Formally, the pair dependency of a pair \((x, y)\) on \(d\) is the total number of shortest paths between \((x, y)\) passing through \(d\), divided by the total number of shortest paths between \((x, y)\).
Consider the pairs of nodes for which the pair-dependency on node \(d\) is not 0:
pair (a, f): There are two shortest paths, one of which passes through node \(d\) (solid dark blue edges) and one of which doesn't (dashed light blue edges):
The pair-dependency is therefore 0.5 (that is, 1/2).
pair (a, g): Again, there are two shortest paths, one of which passes through node \(d\):
The pair-dependency is therefore 0.5 (that is, 1/2).
pair (b, e): Here again there are two shortest paths, one of which passes through node \(d\):
The pair-dependency is therefore 0.5 (that is, 1/2).
pair (b, f): In this case there is a unique shortest path, and it passes through node \(d\):
The pair-dependency is thus 1.0 (that is, 1/1).

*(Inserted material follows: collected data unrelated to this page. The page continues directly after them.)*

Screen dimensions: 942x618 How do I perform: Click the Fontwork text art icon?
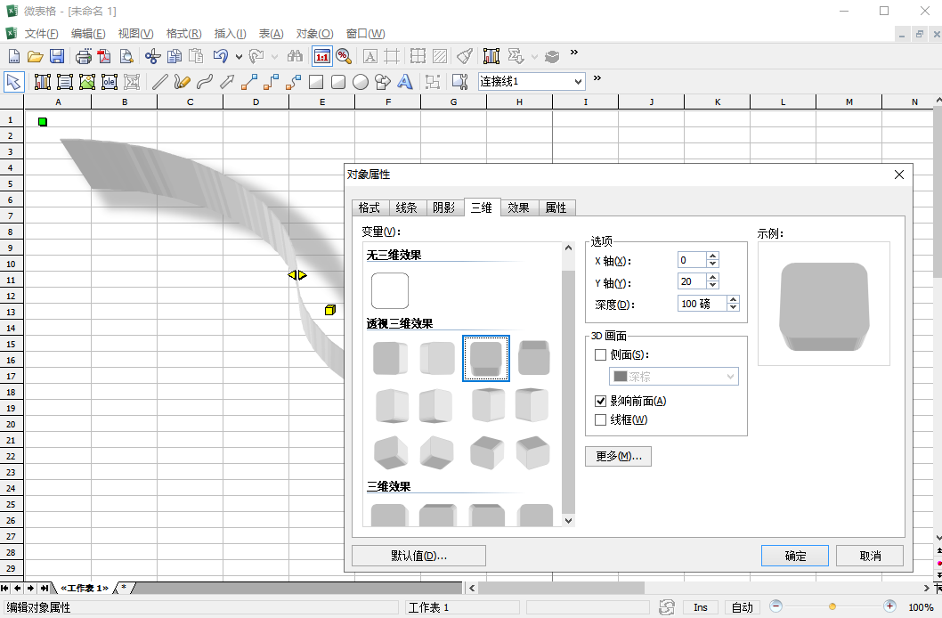[404, 82]
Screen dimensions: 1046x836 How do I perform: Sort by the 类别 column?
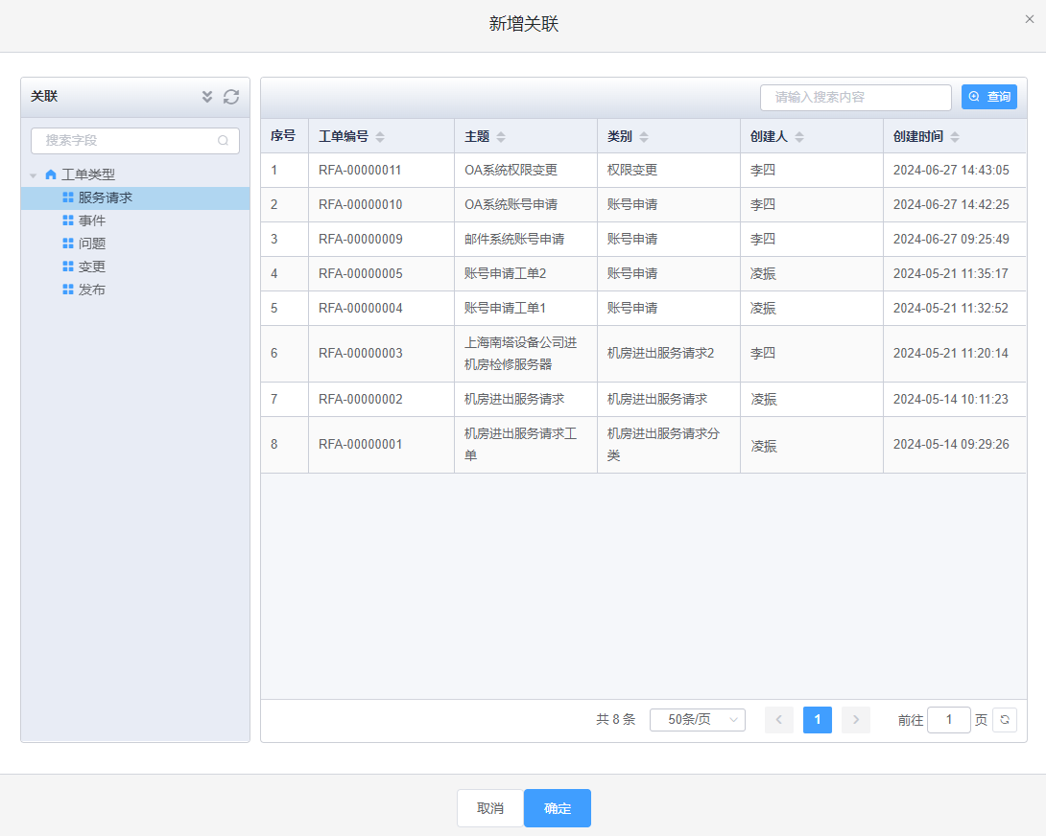point(644,137)
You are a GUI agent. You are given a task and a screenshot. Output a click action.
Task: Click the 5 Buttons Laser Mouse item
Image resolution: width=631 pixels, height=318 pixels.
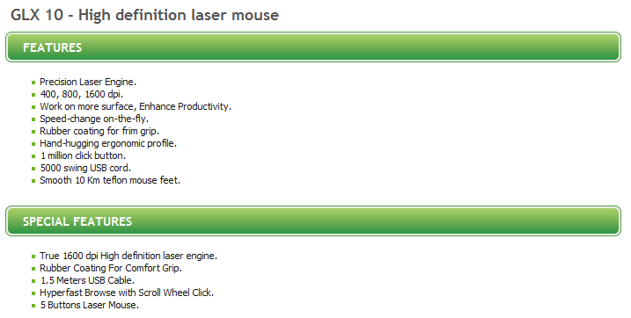pyautogui.click(x=89, y=305)
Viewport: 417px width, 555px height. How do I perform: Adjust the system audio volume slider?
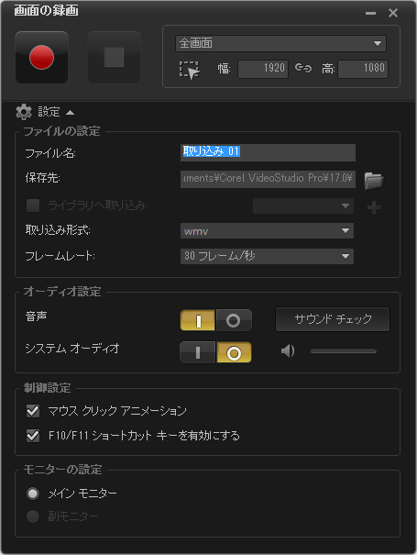[343, 351]
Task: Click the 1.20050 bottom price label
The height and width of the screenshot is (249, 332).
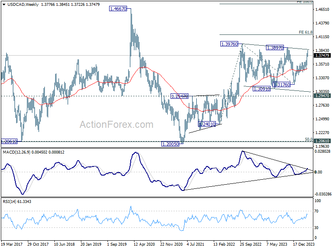Action: click(x=170, y=144)
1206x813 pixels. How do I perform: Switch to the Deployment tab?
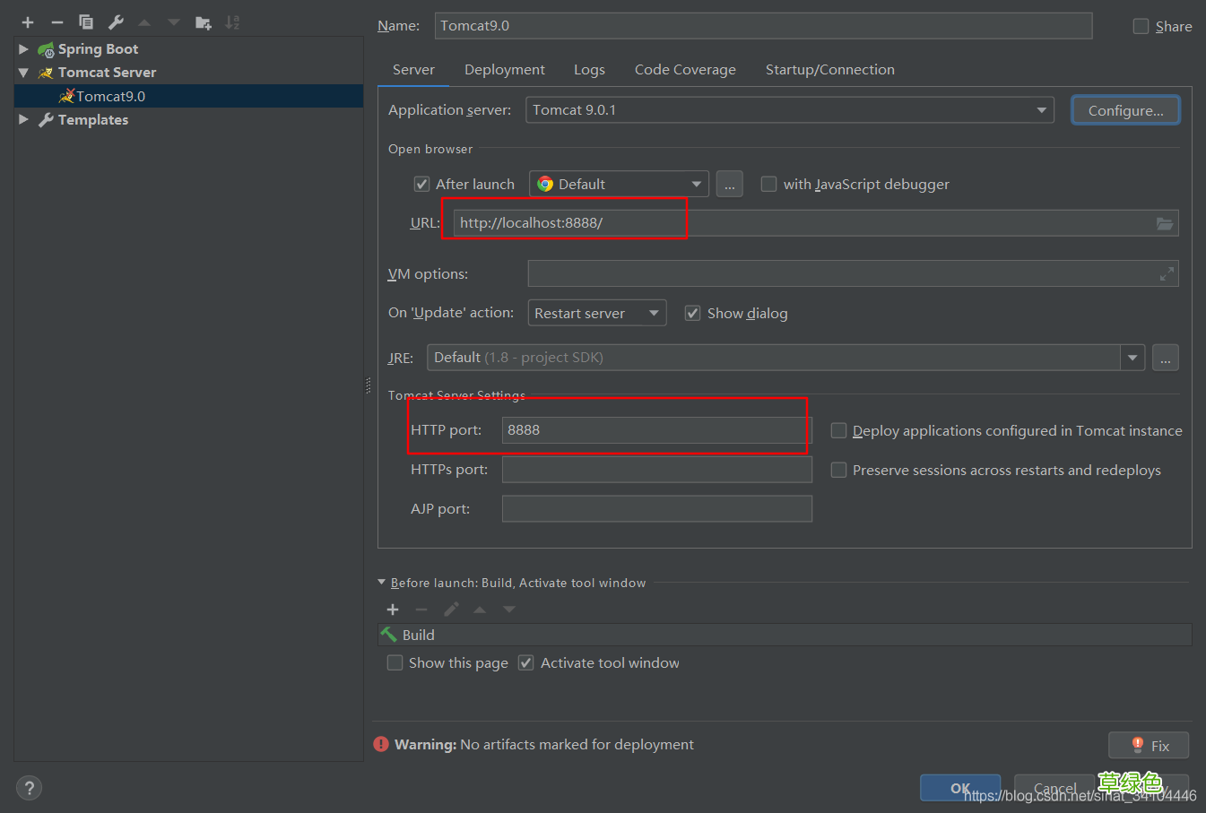504,70
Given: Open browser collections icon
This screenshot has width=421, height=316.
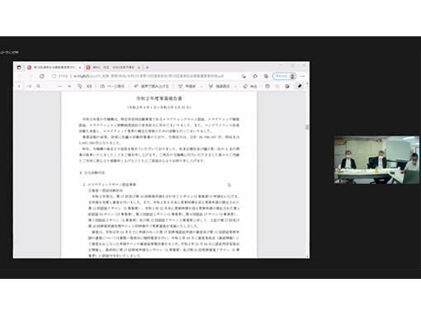Looking at the screenshot, I should pyautogui.click(x=266, y=76).
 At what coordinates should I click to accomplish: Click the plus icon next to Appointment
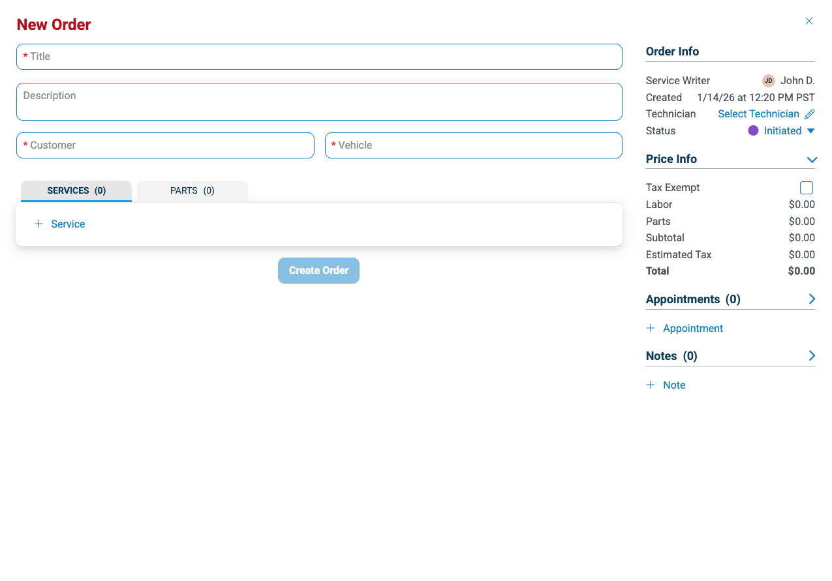pyautogui.click(x=650, y=328)
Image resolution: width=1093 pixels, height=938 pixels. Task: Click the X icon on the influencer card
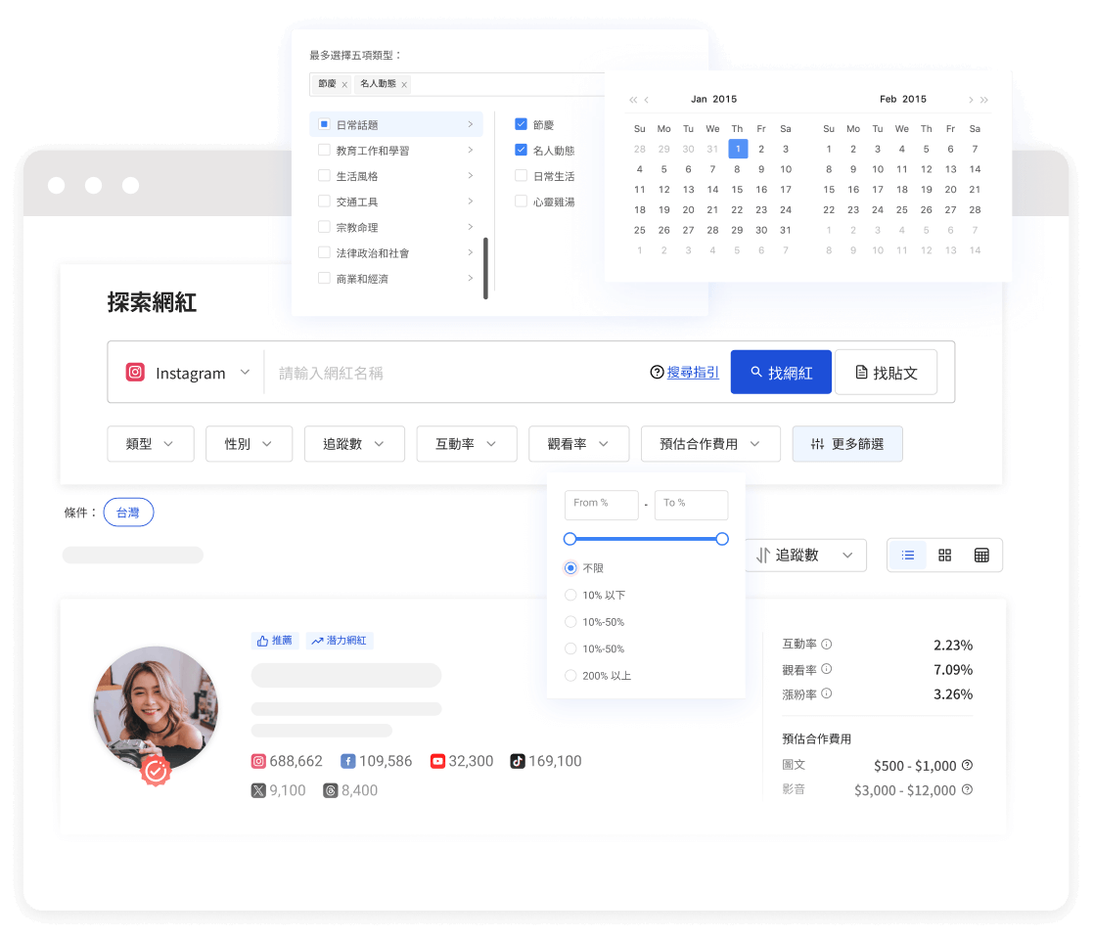[x=254, y=790]
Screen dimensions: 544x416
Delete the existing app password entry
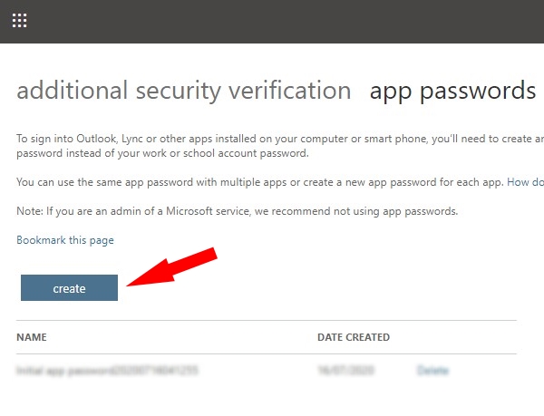[432, 371]
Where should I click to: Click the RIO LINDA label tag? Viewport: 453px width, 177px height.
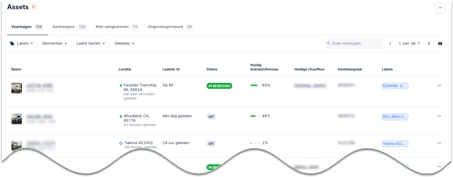[x=395, y=117]
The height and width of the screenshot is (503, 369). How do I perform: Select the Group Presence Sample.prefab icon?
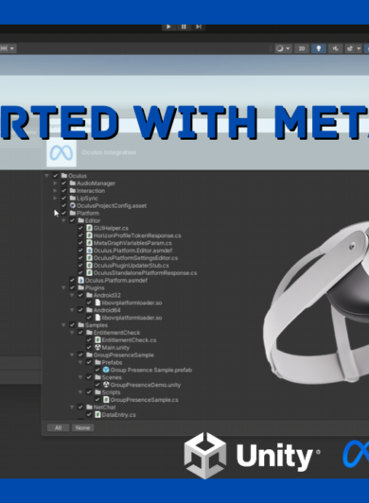(106, 370)
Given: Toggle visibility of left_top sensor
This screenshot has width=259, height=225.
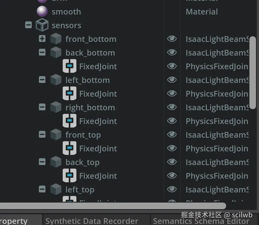Looking at the screenshot, I should (x=172, y=189).
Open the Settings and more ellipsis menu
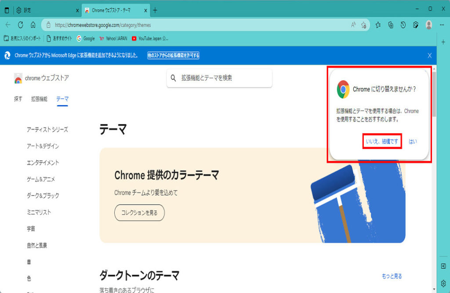450x293 pixels. point(442,25)
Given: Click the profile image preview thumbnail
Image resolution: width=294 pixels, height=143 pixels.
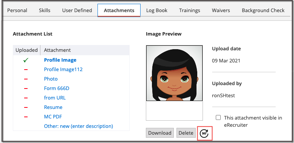Looking at the screenshot, I should point(174,73).

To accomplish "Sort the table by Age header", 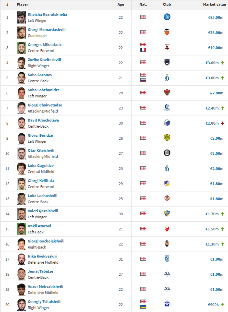I will coord(121,4).
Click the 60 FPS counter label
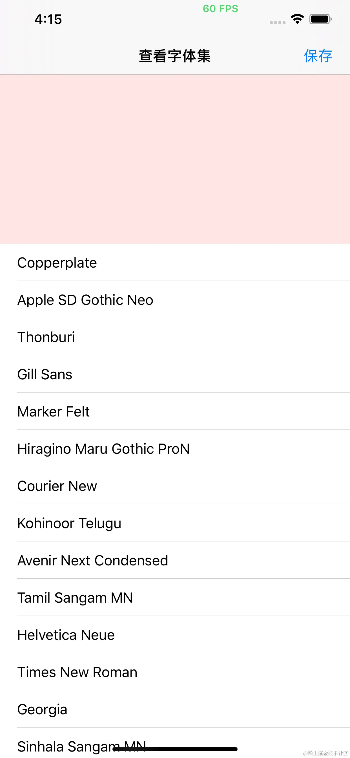The image size is (350, 758). (220, 9)
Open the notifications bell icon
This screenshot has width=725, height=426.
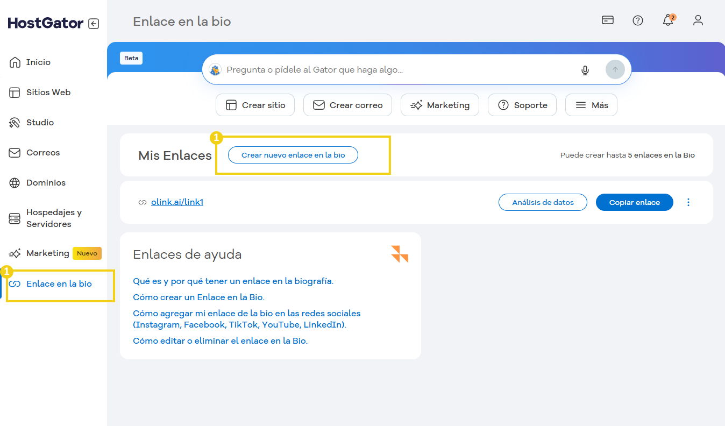(x=668, y=20)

pair (b, g): There is a unique shortest path, and it passes through node \(d\):
The pair-dependency is thus 1.0 (that is, 1/1).
pair (e, a): There is a unique shortest path, and it passes through node \(d\):
The pair-dependency is 1.0 (that is, 1/1).
pair (e, b): There is a unique shortest path, and it passes through node \(d\):
The pair-dependency is 1.0 (that is, 1/1).
pair (e, c): There is a unique shortest path, and it passes through node \(d\):
The pair-dependency is 1.0 (that is, 1/1).
pair (f, a): There is a unique shortest path, and it passes through node \(d\):
The pair-dependency is 1.0 (that is, 1/1).
pair (f, b): There is a unique shortest path, and it passes through node \(d\):
The pair-dependency is 1.0 (that is, 1/1).
pair (f, c): There is a unique shortest path, and it passes through node \(d\):
The pair-dependency is 1.0 (that is, 1/1).
Finally, summing the pair-dependencies of the 11 node pairs on node \(d\) yields:
\[BC_d = (3 * 0.5) + (8 * 1.0) = 9.5\]
A similar computation yields the betweenness centralities of all other nodes.
External references
- The algorithm is based on Brandes' algorithm, introduced in A Faster Algorithm for Betweenness Centrality (Journal of Mathematical Sociology, 2001). In particular, that paper introduced the recurrence relations.
- While Brandes' algorithm is a sequential algorithm, the implementation described in this page leverages parallelism, following the approach from Ligra: A Lightweight Graph Processing Framework for Shared Memory (Principles and Practice of Parallel Programming, 2013).
- An earlier version of the algorithm, which handles the single-source case only and requires the graph to be unweighted, was described and benchmarked in Theoretically Efficient Parallel Graph Algorithms Can Be Fast and Scalable (Symposium on Parallelism in Algorithms and Architectures, 2018). An open-source implementation of that earlier version is available on the Graph Based Benchmark Suite (GBBS).